Supplied text >>
────
# Coffee Cart Startup - Example P&L Sheet



## LeeG (Apr 25, 2020)

Hi,

I am hoping that people on this forum may be able to help.

My wife and I are looking to setup our own coffee cart business. We will not be going down the franchise route, but will instead opt to build out our own business.

It would be great if someone was able to share an example P&L demonstrating the kind of items which will need to be accounted for, so consumable items (assume selling only coffee, tea, no food) and cups etc.

In terms of required equipment I will be looking to purchase out right a vehicle and the coffee machine etc, so do not worry about any HP etc for these.

Also, the assumption is that the coffee cart will be based at one static location Monday to Friday, but at weekends will attend events.

Thanks in advance


----------



## coffeebean (Jan 26, 2010)

Hi Lee, setting up businesses like yours is what I do for a living (along with running my own little coffee van in the mornings!!) Have a look at my website for some pics of vans we have converted and let me know if it's something we can help you with. https://www.thecoffeebean-vanandroaster.co.uk/business-start-upsAs far as consumable items go there aren't all that many really milk, coffee beans, sugar, sweetner, hot chocolate, tea bags, cups and lids, coffee syrups, complimentary biscuits,machine detergent, anti bac wipes, cloths......these are the main items I use on a daily basis. My van is static Mon - Fri too....

all the best,

Andy


----------



## LeeG (Apr 25, 2020)

Hi Andy,

Thanks for your reply.

Will email you.


----------
────
Record set >>
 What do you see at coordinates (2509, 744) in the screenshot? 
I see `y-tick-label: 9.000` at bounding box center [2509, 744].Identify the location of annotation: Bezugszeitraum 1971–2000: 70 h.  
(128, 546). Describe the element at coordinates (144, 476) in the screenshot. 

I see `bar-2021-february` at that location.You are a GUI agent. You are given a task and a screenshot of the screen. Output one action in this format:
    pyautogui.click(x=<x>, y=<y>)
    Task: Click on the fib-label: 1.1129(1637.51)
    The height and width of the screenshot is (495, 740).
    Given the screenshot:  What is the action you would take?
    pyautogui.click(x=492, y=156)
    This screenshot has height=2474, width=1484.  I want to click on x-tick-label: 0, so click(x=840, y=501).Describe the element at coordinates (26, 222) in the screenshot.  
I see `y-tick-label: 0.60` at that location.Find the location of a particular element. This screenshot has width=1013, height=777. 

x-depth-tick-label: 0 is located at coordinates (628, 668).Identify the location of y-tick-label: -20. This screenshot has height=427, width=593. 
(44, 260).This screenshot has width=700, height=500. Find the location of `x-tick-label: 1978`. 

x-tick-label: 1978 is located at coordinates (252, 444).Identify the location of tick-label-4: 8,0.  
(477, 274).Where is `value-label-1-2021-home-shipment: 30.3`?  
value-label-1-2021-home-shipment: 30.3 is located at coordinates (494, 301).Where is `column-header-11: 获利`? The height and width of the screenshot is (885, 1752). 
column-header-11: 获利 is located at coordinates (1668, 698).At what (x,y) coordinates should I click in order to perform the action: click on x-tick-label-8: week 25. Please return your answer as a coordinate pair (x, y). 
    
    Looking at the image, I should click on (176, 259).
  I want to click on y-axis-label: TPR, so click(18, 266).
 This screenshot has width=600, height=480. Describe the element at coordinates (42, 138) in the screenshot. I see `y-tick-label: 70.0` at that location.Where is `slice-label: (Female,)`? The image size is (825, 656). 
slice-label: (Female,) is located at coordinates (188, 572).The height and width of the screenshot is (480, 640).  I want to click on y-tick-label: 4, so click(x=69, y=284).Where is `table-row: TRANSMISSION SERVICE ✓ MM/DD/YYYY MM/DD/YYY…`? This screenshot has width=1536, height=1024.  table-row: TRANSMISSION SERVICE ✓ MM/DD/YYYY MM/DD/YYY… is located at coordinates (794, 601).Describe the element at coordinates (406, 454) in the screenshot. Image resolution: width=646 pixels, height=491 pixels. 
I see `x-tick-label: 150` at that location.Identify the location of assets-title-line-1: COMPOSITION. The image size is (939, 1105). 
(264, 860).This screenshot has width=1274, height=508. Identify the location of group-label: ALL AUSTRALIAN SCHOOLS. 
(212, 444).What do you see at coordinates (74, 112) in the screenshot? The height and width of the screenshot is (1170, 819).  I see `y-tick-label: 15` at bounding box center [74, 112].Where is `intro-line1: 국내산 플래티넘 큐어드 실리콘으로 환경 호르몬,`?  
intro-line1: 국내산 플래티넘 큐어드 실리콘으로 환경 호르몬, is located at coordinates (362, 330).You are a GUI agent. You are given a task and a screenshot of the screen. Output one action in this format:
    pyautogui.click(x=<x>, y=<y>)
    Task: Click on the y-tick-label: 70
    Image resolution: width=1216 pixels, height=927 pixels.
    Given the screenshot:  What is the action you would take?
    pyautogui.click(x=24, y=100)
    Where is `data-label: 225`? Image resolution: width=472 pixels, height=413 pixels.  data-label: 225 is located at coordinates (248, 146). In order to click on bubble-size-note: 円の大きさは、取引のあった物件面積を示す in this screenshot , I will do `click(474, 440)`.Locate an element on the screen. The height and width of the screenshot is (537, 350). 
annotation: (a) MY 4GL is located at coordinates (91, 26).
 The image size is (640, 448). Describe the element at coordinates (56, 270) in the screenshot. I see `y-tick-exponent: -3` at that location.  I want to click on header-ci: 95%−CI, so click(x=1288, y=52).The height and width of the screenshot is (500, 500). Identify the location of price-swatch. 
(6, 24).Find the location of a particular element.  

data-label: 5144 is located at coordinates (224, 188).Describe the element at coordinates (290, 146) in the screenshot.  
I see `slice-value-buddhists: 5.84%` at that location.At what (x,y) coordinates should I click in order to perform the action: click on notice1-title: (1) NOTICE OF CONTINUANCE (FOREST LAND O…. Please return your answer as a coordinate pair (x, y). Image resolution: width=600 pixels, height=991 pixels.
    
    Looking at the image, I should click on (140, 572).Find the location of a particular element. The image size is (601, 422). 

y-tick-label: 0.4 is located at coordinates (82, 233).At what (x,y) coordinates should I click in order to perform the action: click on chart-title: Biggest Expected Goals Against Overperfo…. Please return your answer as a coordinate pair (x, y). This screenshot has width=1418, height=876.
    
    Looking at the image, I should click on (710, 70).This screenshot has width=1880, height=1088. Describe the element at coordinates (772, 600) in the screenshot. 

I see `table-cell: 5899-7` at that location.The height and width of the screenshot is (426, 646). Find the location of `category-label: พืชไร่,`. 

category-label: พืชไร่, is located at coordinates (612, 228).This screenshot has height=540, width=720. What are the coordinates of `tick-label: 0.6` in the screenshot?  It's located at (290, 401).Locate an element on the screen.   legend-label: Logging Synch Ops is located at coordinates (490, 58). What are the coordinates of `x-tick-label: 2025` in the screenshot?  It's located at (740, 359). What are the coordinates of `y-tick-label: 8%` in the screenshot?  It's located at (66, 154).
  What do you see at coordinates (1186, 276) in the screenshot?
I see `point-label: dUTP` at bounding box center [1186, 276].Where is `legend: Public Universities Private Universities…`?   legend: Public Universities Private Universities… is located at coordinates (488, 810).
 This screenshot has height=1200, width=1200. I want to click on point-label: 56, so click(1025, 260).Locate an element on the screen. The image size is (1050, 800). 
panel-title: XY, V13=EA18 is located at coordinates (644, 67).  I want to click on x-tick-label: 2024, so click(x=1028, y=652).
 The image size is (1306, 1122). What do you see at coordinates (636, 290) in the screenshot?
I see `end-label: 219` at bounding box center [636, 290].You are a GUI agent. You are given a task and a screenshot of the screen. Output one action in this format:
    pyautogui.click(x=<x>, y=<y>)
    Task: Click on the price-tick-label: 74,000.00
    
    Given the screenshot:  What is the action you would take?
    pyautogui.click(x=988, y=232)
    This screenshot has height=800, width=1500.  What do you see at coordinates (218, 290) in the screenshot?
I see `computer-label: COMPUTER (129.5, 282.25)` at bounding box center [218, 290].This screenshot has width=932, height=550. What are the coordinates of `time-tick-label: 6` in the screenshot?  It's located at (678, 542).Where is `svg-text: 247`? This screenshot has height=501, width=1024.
────
Action item A >> According to the coffee cart thread, what will the cart do at weekends?
Action item B >> Print the coffee cart thread from "My wife and" to "our own business.".
Action item C >> Translate this sentence from the coffee cart thread into Spanish: "We will not be going down the franchise route, but will instead opt to build out our own business."
Answer from the coffee cart thread alone.

Task response A >> It will attend events.

Task response B >>
My wife and I are looking to setup our own coffee cart business. We will not be going down the franchise route, but will instead opt to build out our own business.

Task response C >> No vamos a seguir la vía de la franquicia, sino que optaremos por crear nuestro propio negocio.